Taking inspiration from the training code in the play char.ipynb file, write code to finetune a Transformer model on the name/birthplace dataset, via examples from the NameDataset class. For now, implement the case without pretraining (i.e. create a model from scratch and train it on the birthplace prediction task from part (b)). You’ll have to modify two sections, marked [part c] in the code: one to initialize the model, and one to finetune it. Note that you only need to initialize the model in the case labeled “vanilla” for now (later in section (g), we will explore a model variant).
Use the hyperparameters for the Trainer specified in the run.py code.
Also take a look at the evaluation code which has been implemented for you. It samples predictions from the trained model and calls evaluate places() to get the total percentage of correct place predictions. You will run this code in part (d) to evaluate your trained models.
This is an intermediate step for later portions, including Part d, which contains commands you can run to check your implementation. No written answer is required for this part.
(d) (5 points) Make predictions (without pretraining).

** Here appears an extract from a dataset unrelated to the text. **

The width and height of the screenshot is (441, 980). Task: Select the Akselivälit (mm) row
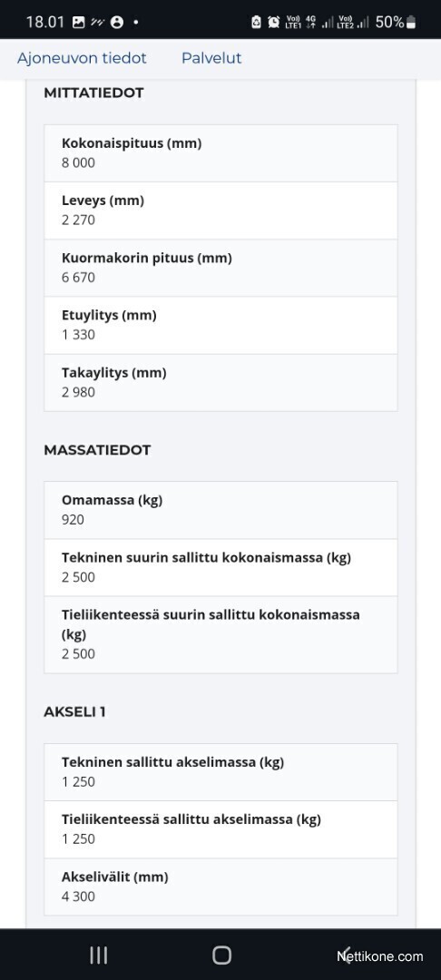point(221,887)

Train your model on birth places train.tsv, and evaluate on birth dev.tsv. Specifically, you should now be able to run the following three commands:
# Train on the names dataset
python src/run.py finetune vanilla wiki.txt
–writing_params_path vanilla.model.params
–finetune_corpus_path birth_places_train.tsv
# Evaluate on the dev set, writing out predictions
python src/run.py evaluate vanilla wiki.txt
–reading_params_path vanilla.model.params
–eval_corpus_path birth_dev.tsv
–outputs_path vanilla.nopretrain.dev.predictions
# Evaluate on the test set, writing out predictions
python src/run.py evaluate vanilla wiki.txt
–reading_params_path vanilla.model.params
–eval_corpus_path birth_test_inputs.tsv
–outputs_path vanilla.nopretrain.test.predictions
Training will take less than 10 minutes (on Azure). Report your model’s accuracy on the dev set (as printed by the second command above). Similar to assignment 4, we also have Tensorboard logging in assignment 5 for debugging. It can be launched using tensorboard –logdir expt/. Don’t be surprised if it is well below 10%; we will be digging into why in Part 3. As a reference point, we want to also calculate the accuracy the model would have achieved if it had just predicted “London” as the birth place for everyone in the dev set. Fill in london baseline.py to calculate the accuracy of that approach and report your result in your write-up. You should be able to leverage existing code such that the file is only a few lines long.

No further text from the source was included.